[Start Exercise inputs]

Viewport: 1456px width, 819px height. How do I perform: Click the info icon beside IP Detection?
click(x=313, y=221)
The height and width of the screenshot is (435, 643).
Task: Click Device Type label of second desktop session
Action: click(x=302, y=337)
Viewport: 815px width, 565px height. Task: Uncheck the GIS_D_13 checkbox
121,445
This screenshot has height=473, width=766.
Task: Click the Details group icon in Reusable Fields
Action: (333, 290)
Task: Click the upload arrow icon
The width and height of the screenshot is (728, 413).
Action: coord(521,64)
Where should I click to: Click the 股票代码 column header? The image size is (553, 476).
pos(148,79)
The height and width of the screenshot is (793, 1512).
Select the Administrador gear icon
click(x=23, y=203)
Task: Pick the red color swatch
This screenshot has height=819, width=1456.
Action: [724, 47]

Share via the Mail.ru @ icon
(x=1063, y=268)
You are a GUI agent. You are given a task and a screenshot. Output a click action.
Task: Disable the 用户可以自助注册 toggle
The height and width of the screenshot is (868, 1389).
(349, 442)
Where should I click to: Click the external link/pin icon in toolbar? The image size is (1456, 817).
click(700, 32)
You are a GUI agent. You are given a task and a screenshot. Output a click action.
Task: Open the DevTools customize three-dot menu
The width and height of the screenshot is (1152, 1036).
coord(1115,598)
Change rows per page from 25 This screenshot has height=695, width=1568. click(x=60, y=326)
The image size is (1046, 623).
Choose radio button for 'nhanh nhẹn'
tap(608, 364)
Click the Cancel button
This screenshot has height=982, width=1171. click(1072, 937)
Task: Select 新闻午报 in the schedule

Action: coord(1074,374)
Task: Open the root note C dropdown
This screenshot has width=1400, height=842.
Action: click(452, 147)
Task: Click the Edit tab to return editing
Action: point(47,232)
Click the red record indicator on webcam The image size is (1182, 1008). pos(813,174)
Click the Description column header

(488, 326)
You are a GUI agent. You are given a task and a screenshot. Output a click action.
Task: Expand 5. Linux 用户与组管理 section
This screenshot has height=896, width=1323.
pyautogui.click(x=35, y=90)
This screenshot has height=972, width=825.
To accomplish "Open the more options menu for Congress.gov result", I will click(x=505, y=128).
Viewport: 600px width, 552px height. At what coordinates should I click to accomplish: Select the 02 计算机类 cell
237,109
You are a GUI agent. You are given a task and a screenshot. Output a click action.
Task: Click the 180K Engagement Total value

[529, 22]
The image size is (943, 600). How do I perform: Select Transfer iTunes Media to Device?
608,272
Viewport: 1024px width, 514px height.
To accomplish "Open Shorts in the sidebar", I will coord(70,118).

[End Exercise inputs]

:: Written exercise ::
Pull out every line of the items above that contains the string "Viewport", copying each one in full. Match the case of the string exactly.

:: Written reply ::
Viewport: 1456px width, 819px height. How do I perform: Click the info icon beside IP Detection?
Viewport: 815px width, 565px height. Task: Uncheck the GIS_D_13 checkbox
Viewport: 600px width, 552px height. At what coordinates should I click to accomplish: Select the 02 计算机类 cell
Viewport: 1024px width, 514px height.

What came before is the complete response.